-- Recorded information --

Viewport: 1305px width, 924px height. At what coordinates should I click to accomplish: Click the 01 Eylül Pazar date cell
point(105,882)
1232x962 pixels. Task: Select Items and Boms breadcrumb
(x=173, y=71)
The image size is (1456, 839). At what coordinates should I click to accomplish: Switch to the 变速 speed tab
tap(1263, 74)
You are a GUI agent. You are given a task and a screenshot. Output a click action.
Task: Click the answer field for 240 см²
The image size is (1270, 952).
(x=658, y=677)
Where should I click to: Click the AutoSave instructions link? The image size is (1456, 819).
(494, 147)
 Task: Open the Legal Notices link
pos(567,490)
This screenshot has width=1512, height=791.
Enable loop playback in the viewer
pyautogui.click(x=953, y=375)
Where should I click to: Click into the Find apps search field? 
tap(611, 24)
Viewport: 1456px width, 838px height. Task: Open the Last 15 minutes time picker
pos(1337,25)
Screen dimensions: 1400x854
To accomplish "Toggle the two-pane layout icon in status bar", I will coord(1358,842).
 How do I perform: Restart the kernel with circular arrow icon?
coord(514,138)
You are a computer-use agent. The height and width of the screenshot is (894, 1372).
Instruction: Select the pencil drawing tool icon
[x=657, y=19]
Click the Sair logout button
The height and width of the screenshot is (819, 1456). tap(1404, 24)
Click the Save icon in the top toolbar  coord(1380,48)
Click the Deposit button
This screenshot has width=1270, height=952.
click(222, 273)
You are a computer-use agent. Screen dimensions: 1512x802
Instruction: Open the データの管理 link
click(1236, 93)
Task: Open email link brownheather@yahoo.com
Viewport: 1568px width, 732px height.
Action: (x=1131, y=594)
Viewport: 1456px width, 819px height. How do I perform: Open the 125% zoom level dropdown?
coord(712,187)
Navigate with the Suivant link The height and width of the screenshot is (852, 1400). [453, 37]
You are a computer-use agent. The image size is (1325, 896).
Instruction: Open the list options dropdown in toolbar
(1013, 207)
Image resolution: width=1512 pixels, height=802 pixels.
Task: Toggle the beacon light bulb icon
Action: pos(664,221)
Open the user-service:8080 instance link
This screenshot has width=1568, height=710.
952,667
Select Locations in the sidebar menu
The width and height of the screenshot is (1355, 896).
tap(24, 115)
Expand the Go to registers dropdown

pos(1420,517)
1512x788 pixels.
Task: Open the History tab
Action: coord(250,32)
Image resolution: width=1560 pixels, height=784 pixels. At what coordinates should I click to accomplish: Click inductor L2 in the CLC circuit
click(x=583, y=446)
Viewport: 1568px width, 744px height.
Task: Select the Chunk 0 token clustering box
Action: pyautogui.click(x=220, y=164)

-- Required work --
Scan the lines above, and whenever one holds the string "agent", copy it.

-- Result for this task --
You are a GUI agent. You are given a task and a screenshot. Output a click action.
You are a computer-use agent. The height and width of the screenshot is (894, 1372).
You are a computer-use agent. Screen dimensions: 1512x802
You are a computer-use agent. The image size is (1325, 896).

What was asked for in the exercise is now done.